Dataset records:
.....
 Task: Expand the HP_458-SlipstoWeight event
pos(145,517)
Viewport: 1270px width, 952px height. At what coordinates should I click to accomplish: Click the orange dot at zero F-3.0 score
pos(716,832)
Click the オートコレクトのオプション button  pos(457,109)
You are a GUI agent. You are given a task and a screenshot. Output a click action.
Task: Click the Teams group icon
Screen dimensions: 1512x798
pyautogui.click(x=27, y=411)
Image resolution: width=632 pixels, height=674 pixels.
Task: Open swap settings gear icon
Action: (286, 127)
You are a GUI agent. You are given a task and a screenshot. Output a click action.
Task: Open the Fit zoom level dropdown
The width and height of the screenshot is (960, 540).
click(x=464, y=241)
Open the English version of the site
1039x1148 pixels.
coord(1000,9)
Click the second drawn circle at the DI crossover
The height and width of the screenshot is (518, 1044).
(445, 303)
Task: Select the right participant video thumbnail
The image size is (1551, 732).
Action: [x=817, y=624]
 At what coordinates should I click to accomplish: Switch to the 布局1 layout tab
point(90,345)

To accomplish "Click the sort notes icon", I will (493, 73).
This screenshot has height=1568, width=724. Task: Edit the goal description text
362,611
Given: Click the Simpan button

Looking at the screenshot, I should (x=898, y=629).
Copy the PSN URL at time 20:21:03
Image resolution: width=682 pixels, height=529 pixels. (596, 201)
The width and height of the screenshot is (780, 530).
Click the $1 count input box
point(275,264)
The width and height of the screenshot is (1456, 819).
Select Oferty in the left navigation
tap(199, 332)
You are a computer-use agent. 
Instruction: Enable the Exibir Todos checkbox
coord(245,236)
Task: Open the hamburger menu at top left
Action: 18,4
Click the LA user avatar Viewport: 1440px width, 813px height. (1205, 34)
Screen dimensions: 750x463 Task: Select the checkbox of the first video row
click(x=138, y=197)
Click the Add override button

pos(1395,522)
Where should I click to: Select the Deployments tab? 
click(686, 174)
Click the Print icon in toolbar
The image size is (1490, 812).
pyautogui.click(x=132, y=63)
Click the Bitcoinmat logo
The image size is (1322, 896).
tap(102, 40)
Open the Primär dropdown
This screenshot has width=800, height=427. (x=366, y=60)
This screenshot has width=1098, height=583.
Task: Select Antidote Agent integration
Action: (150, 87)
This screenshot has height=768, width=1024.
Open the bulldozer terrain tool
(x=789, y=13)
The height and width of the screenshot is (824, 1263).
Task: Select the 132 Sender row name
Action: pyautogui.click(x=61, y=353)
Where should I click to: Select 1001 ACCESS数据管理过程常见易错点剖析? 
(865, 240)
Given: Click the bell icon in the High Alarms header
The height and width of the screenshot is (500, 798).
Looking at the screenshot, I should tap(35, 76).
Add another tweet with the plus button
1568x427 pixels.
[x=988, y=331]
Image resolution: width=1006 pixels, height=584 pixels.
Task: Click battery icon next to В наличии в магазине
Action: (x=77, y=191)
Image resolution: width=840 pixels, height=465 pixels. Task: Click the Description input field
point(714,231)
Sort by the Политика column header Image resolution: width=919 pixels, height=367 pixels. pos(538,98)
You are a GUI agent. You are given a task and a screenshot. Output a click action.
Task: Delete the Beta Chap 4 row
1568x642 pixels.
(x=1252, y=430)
.....
• **Task to carry out**
The data above should be duplicated exactly and completely.

• **Response box**
 Task: Expand the HP_458-SlipstoWeight event
pos(145,517)
Viewport: 1270px width, 952px height. At what coordinates should I click to accomplish: Click the orange dot at zero F-3.0 score
pos(716,832)
Click the オートコレクトのオプション button  pos(457,109)
You are a GUI agent. You are given a task and a screenshot. Output a click action.
Task: Click the Teams group icon
Screen dimensions: 1512x798
pyautogui.click(x=27, y=411)
Image resolution: width=632 pixels, height=674 pixels.
Task: Open swap settings gear icon
Action: (286, 127)
You are a GUI agent. You are given a task and a screenshot. Output a click action.
Task: Open the Fit zoom level dropdown
The width and height of the screenshot is (960, 540).
click(x=464, y=241)
Open the English version of the site
1039x1148 pixels.
coord(1000,9)
Click the second drawn circle at the DI crossover
The height and width of the screenshot is (518, 1044).
(445, 303)
Task: Select the right participant video thumbnail
The image size is (1551, 732).
Action: [x=817, y=624]
 At what coordinates should I click to accomplish: Switch to the 布局1 layout tab
point(90,345)

To accomplish "Click the sort notes icon", I will (493, 73).
This screenshot has height=1568, width=724. Task: Edit the goal description text
362,611
Given: Click the Simpan button

Looking at the screenshot, I should (x=898, y=629).
Copy the PSN URL at time 20:21:03
Image resolution: width=682 pixels, height=529 pixels. (596, 201)
The width and height of the screenshot is (780, 530).
Click the $1 count input box
point(275,264)
The width and height of the screenshot is (1456, 819).
Select Oferty in the left navigation
tap(199, 332)
You are a computer-use agent. 
Instruction: Enable the Exibir Todos checkbox
coord(245,236)
Task: Open the hamburger menu at top left
Action: 18,4
Click the LA user avatar Viewport: 1440px width, 813px height. (1205, 34)
Screen dimensions: 750x463 Task: Select the checkbox of the first video row
click(x=138, y=197)
Click the Add override button

pos(1395,522)
Where should I click to: Select the Deployments tab? 
click(686, 174)
Click the Print icon in toolbar
The image size is (1490, 812).
pyautogui.click(x=132, y=63)
Click the Bitcoinmat logo
The image size is (1322, 896).
tap(102, 40)
Open the Primär dropdown
This screenshot has width=800, height=427. (x=366, y=60)
This screenshot has width=1098, height=583.
Task: Select Antidote Agent integration
Action: (150, 87)
This screenshot has height=768, width=1024.
Open the bulldozer terrain tool
(x=789, y=13)
The height and width of the screenshot is (824, 1263).
Task: Select the 132 Sender row name
Action: pyautogui.click(x=61, y=353)
Where should I click to: Select 1001 ACCESS数据管理过程常见易错点剖析? 
(865, 240)
Given: Click the bell icon in the High Alarms header
The height and width of the screenshot is (500, 798).
Looking at the screenshot, I should tap(35, 76).
Add another tweet with the plus button
1568x427 pixels.
[x=988, y=331]
Image resolution: width=1006 pixels, height=584 pixels.
Task: Click battery icon next to В наличии в магазине
Action: (x=77, y=191)
Image resolution: width=840 pixels, height=465 pixels. Task: Click the Description input field
point(714,231)
Sort by the Политика column header Image resolution: width=919 pixels, height=367 pixels. pos(538,98)
You are a GUI agent. You are given a task and a screenshot. Output a click action.
Task: Delete the Beta Chap 4 row
1568x642 pixels.
(x=1252, y=430)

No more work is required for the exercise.